Hapishanelerde anneleriyle kalan çocuklara dikkat çeken Umutları Ertelen Çocuklar başlıklı fotoğraf projesinin fotoğrafçılarından Serap Borucu hapishanelerdeki özellikle 0-3 yaş arasındaki çocukların yaşamlarının zorluğunu vurguladı.
bianet’e çalışmaları esnasındaki gözlemlerini aktaran Borucu, projenin beş cezaevinde yürütüldüğünü ama en çok Bakırköy Kadın Cezaevi’nde çalıştıklarını söyledi.
Borucu anneleriyle kalan 0-3 yaş çocukların ise kreşe de gitmediğini, sürekli annelerinin yanında, yetişkinlerle birlikte olduklarını hatırlattı.
“İçeriye oyuncak sokmak yasak olduğu için o çocuklar oyuncak görmeden yetişkinlerle büyüyor. Durumları kötü. Ortak koğuşlarda kalıyorlar. Koğuşlardaki koşullar da çocuklara uygun değil. Sigara dumanı, sabaha kadar açık televizyon, vs… Çevreden anneye ciddi baskı var; çocuğun ağlaması ya da yaramazlığı ciddi problem oluşturuyor. Anneler de o nedenle çocuğunu sıkıştırıyor, hatta dışarı göndermekle, kendinden ayırmakla tehdit ediyor. Kısacası çocukların psikolojisini hiç de iyi olduğu söylenemez. Üstelik ayrı yemek de çıkmıyor onlara. Yetişkinlerin yemeklerini yiyorlar.”
Eğitimci sorunu
Bakırköy’deki cezaevinin donanımlı bir kreşe sahip olduğunu söyleyen Borucu’ya göre, hapishanelerdeki 0-6 yaş arasındaki çocukların kreşte her zaman eğitimci bulamamaları sorun oluyor.

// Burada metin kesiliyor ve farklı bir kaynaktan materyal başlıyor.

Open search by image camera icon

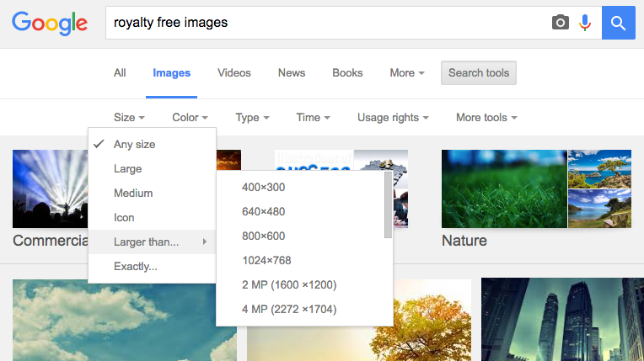pyautogui.click(x=561, y=23)
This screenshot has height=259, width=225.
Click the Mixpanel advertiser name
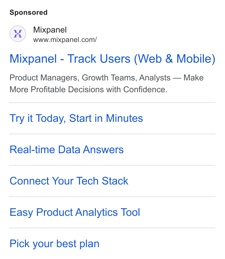[x=50, y=30]
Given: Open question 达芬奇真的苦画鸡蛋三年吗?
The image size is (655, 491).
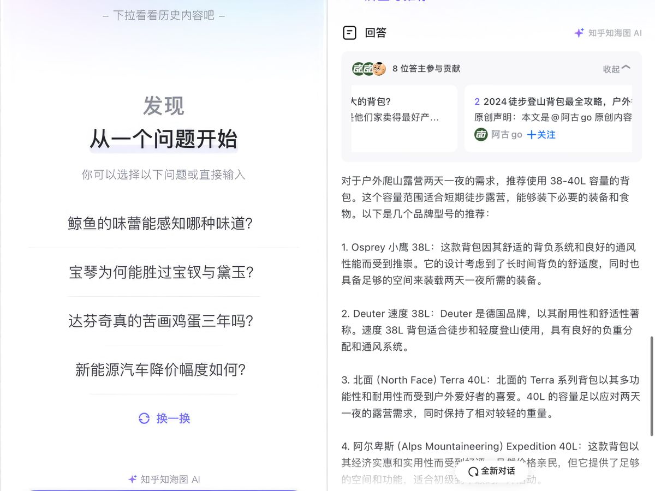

“Çocuklar üç yaşından sonra hapishanenin kreşine gidebiliyor. Ancak her zaman eğitimci bulunamıyor. Yazın kreş öğretmeni yok. Dolayısıyla çocuklar her zaman kreşe gidemiyor. Oysa çocukların tek nefes alabildikleri yer kreşler. Biz kreşlerde de çalıştık, anneleriyle de birlikte hapishanede de çalıştık. Bazı çocuklarda o ortamda bulunmasından kaynaklı bir güvensizlik vardı… Sonradan açıldılar.”
Annelerin psikolojisi
Borucu annelerin psikolojilerinde de sorun olduğunu vurguladı.
“Çocukların istemesine rağmen anneler cezaevini kantininden çikolata ya da bisküvi gibi yiyecekleri alamıyor. Çocukların bu kadar basit ihtiyaçlarını karşılayamadıkları için annelerin psikolojilerinde problemler oluyor.”